Ahora habla la gruesa, de nuevo retorciendo la sábana Matusalén y sin dejar de mirar por el rabillo del ojo al tuerto. Éste menea el palillo, hurgando entre los cuatro dientes que le quedan.
-Ya ve, unas nacen en la buenaventura y otras, como nosotras, desventuradas ¿pero le digo una cosa? A decentes y buenas cristianas no nos gana ninguna de esas meretrices. Ellas saben engatusar a los hombres usando artimañas pecaminosas pero ya arderán en las llamas del infierno por sus pecados…
-¡Ja! Esa si que es buena, dos gallinas hablando a espaldas del Conde y de su… bueno de lo que ella sea. ¿A qué huele? (mueve la nariz arriba y abajo repetidas veces) ¿a qué huele? ¡A cochina envidia! Para ustedes lo quisieran pero claro ¿se creen que el señor Conde posaría los ojos en ustedes? Si tienen más lorzas que los cerdos de la próxima matanza. Se lo repito ¡gallinas envidiosas es lo que son! Sólo les faltan las plumas y la caja con paja donde poner el huevo. Y usted (señala a la Obdulia) dígale a ese mocoso que de buena vez se calle. Aquí hay gente de bien que quiere dormir la siesta. Vicentín se gira como si hubiese entendido y le echa la lengua… ¡tres veces!
La gruesa y la Obdulia se prenden como si fuesen pólvora, echando a correr hacia él con el fin de darle una lección que no olvide. No obstante el Eulogio viéndolas venir sale por piernas, alejándose cuanto puede de aquellas enfurecidas mujeres.
La gruesa se muere por retorcerle el gaznate con el mismo empeño que pone en retorcer la vieja sábana. La Obdulia apura tanto como puede, zarandeando a Vicentín por los rigores de la persecución. El susodicho deja de lloriquear y comienza a reírse jocosamente porque aquel juego le parece la mar de divertido…
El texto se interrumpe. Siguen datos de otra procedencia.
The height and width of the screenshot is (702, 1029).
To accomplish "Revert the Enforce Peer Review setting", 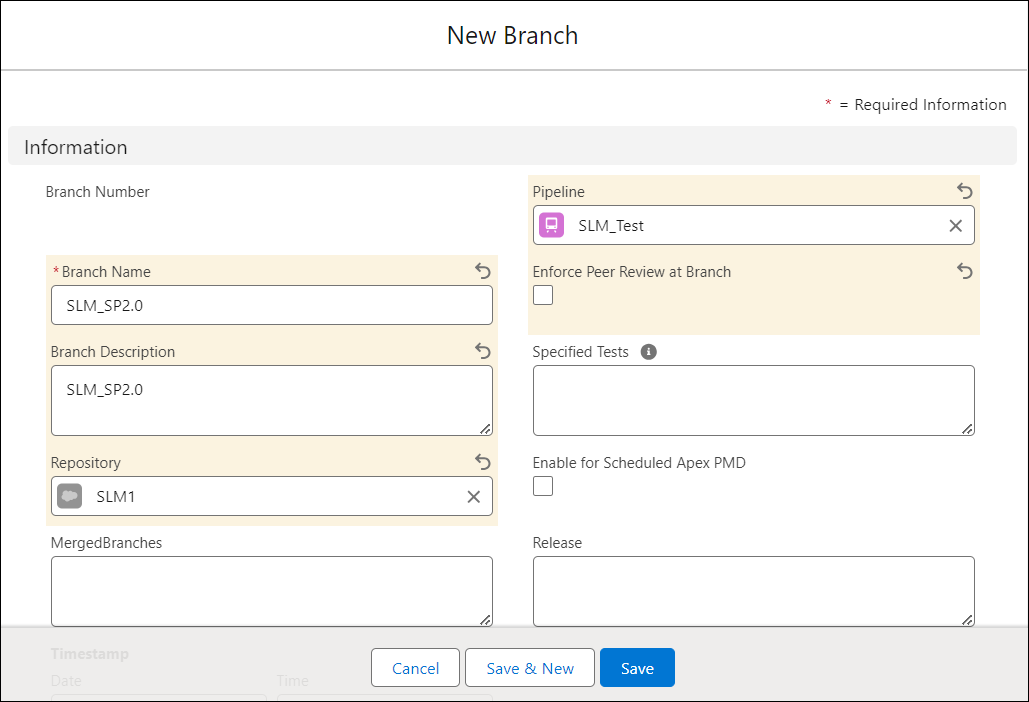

-¡No huya tarugo! ¡Gañán! ¿No le da vergüenza escapar de dos indefensas mujeres? Venga acá zampabollos. Le prometo que cuando la cara se le ponga bien roja, como un tomate, y le cuelgue la lengua dejaré de apretarle el cuello… –Gruñe la gruesa, moviéndosele los michelines en dolorosa procesión al ritmo de las zancadas.
Y así replica el tuerto, sin mirar atrás, sin dejar la marcha y sin que se le caiga el palillo amarillento:
-Lo de hembras habría que verlo e imaginarlas sin ropa me produce retortijones. Bueno si me emborracho igual no tanto (se ríe a mandíbula suelta). ¡A ver si me cogen gallinas viejas! –Les vocifera para enojarlas todavía más.
-¡Marrano! ¡Fariseo! ¡Machista! –Berrean sin aire en los pulmones y al unísono.
Vicentín no para de reírse y tanto así que echa el primer diente. Entonces sucede lo inaudito. Obdulia se detiene patidifusa y no por la imposibilidad de seguir el ritmo más bien bajo de los otros dos, que también, sino por lo que está contemplando…
La gruesa y ese maldito cara de urogallo ya no son personas humanas. La primera se ha convertido en gallina de verdad y el segundo en topo de verdad. Ambos corretean hasta la curva del estanco, sin percatarse de su nueva condición animal. Por suerte para ellos pronto le sale un segundo diente a Vicentín y con ello recuperan su apariencia normal.